Ce n’est pas faire de l’enflure verbale que de dire que le mandat qui attend le prochain président-directeur général d’Hydro-Québec, Michael Sabia, définira non seulement le destin de la société d’État, mais aussi celui de la société québécoise. Une importante part de ses efforts devra être consacrée à la transition énergétique au Québec et même dans tout le nord-est du continent, en raison des liens étroits qu’entretient Hydro avec les réseaux voisins.

À l’échelle mondiale, la transition ne fait que commencer. Tout est à faire : à ce jour, moins de 1 % de la consommation d’essence des véhicules a été retranchée grâce à l’électrification. Cette mouvance devrait toutefois s’accélérer.

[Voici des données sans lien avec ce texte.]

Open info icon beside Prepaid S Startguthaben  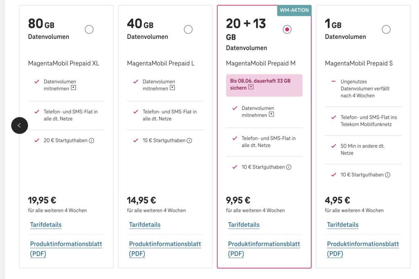(387, 175)
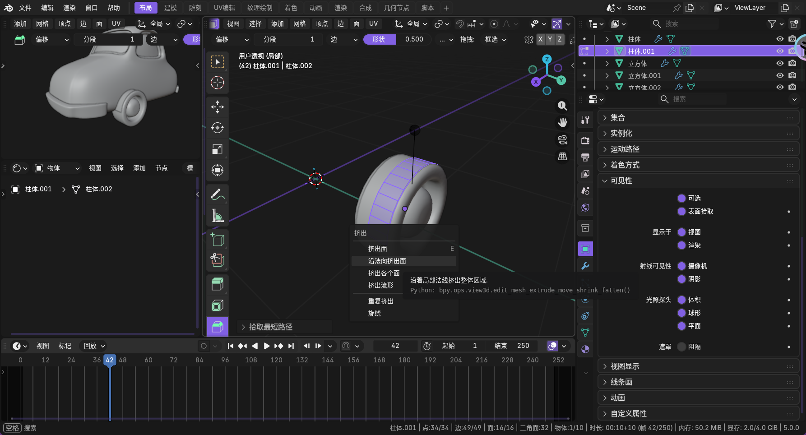Select the Scale tool icon
Viewport: 806px width, 435px height.
coord(218,149)
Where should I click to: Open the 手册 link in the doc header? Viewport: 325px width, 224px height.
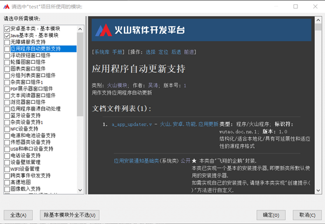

Pour le nouveau p.-d.g. d’Hydro, cela impliquera de jongler simultanément avec une multitude de projets dans divers domaines. Projets dont la réalisation testera bien sûr les compétences opérationnelles des cadres qui relèveront de lui.

Cela signifie que le nouveau p.-d.g. devra d’emblée porter une attention aux employés. Mobilisés en faveur de la transition par la p.-d.g. sortante, Sophie Brochu, ceux-ci ont été passablement secoués, voire déçus par son départ. Elle laisse certes derrière elle un plan stratégique pour les années 2022-2026, mais elle part également au beau milieu d’une réorganisation majeure d’Hydro-Québec.

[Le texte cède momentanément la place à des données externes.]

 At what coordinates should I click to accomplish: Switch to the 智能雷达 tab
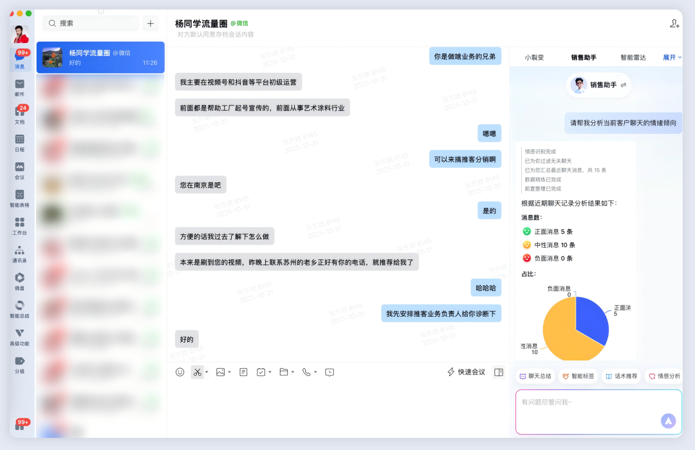[632, 57]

Mme Brochu a en effet mis à plat une séparation opérationnelle entre les activités de production, de transport et de distribution qui existait depuis bien longtemps. Cette nouvelle organisation devra être réévaluée à la lumière des priorités du nouveau p.-d.g., sachant que les employés en sont encore à s’adapter à la structure qui vient d’être implantée.

Quant à l’externe, les investissements titanesques qui devront être réalisés en raison des objectifs de décarbonation et de transition hors des énergies fossiles sont un enjeu majeur.

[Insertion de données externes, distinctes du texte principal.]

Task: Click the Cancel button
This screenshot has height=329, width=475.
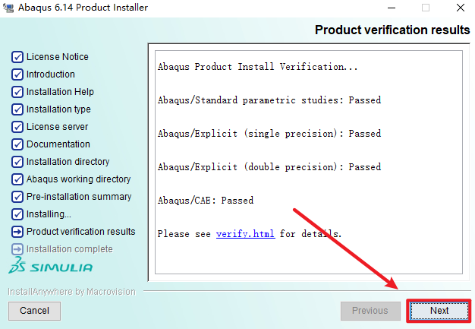Action: (x=34, y=311)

Il y a d’abord le vaste chantier de l’efficacité énergétique. Hydro a récemment triplé ses objectifs, les faisant passer de 8 à 25 térawattheures. C’est l’équivalent de trois fois l’énergie produite annuellement par le complexe hydroélectrique de la Romaine.

Hydro devra aussi investir dans des projets d’équipements visant à augmenter la capacité de production de ses centrales et, parallèlement, intégrer des centaines de mégawatts en projets éoliens.

En matière d’adaptation aux changements climatiques, la société d’État a publié en 2022 un plan contenant une série de mesures visant à solidifier son réseau et à gérer plus efficacement les risques climatiques.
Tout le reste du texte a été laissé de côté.